* [Excerpted text]:
In that sense, the U.S. has a brilliant chance this year to learn from Europe without aping it. No free-market system of health coverage exists on Earth, but America could find a new compromise. The trouble is that the main bill now stalled on Capitol Hill suffers from a serious lack of vision.

The strength of European systems is portable coverage: You choose a plan and take it with you, from job to job or into unemployment. All hospitals, by law, will admit you; there’s no calling ahead to approve an ambulance or a paramedic. Plenty of Americans will recognize such flexibility as a sensible, ordinary freedom they lack.

But it comes at the cost of higher taxes and, as a rule, an extremely un-American diktat ordering every grown citizen to carry insurance. These are the aspects of nationalized health that Congress has adopted, and they’re what drive reform opponents up a tree. The main bill in Congress, moreover, won’t make coverage portable. It might — might! — offer a “public option,” but options as a whole will be limited. The reform coming down the pike, in other words, will impose European-style burdens without adding much freedom.

So what else can we do? For starters, there’s the Wyden-Bennett bill, languishing in the Senate, which would use a voucher system to let any employee shop for new insurance if a given employer-provided scheme isn’t up to snuff. The idea is to bring real competition to the U.S. market by putting basic plans on a public exchange. It would also be voluntary. “Sign-up will be as simple as checking a box on a tax form,” according to the bill’s sponsors.

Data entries
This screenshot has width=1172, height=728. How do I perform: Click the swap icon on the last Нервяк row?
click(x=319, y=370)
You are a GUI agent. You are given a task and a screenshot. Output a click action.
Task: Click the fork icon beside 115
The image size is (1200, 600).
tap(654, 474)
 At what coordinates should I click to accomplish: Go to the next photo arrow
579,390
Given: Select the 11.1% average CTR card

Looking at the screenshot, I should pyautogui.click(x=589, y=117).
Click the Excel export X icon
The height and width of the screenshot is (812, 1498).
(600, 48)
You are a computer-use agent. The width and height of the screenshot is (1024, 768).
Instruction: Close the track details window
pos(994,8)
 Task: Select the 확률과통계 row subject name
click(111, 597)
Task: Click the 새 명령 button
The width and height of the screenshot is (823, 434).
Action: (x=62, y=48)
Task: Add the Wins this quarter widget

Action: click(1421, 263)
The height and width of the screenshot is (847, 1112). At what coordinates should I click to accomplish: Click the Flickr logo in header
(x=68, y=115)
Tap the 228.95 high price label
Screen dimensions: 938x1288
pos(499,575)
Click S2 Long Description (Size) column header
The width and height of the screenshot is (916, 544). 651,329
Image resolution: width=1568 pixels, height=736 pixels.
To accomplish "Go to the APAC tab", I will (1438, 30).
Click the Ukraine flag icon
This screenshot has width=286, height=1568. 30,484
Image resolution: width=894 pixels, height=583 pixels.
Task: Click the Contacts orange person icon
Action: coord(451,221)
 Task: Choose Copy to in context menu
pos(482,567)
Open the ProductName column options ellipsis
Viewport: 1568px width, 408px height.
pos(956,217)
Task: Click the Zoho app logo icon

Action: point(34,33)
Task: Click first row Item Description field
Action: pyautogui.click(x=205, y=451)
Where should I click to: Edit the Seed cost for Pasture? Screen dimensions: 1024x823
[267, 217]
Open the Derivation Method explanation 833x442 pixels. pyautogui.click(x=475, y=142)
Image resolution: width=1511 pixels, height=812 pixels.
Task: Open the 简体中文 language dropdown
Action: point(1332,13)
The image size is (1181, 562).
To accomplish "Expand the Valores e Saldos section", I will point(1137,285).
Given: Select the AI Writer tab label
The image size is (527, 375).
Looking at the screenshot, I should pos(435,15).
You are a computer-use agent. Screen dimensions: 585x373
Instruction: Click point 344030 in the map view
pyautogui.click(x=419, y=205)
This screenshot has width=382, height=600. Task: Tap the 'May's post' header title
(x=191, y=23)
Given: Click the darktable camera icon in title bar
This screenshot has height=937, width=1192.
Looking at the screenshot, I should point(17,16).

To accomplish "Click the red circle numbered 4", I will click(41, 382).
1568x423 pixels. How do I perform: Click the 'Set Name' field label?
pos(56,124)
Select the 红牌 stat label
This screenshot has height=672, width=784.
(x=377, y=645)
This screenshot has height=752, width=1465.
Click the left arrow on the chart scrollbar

* [Your task]:
In the excerpt on health coverage, copy out the stretch from "The strength of" through "adding much freedom.".

* [Task response]:
The strength of European systems is portable coverage: You choose a plan and take it with you, from job to job or into unemployment. All hospitals, by law, will admit you; there’s no calling ahead to approve an ambulance or a paramedic. Plenty of Americans will recognize such flexibility as a sensible, ordinary freedom they lack.

But it comes at the cost of higher taxes and, as a rule, an extremely un-American diktat ordering every grown citizen to carry insurance. These are the aspects of nationalized health that Congress has adopted, and they’re what drive reform opponents up a tree. The main bill in Congress, moreover, won’t make coverage portable. It might — might! — offer a “public option,” but options as a whole will be limited. The reform coming down the pike, in other words, will impose European-style burdens without adding much freedom.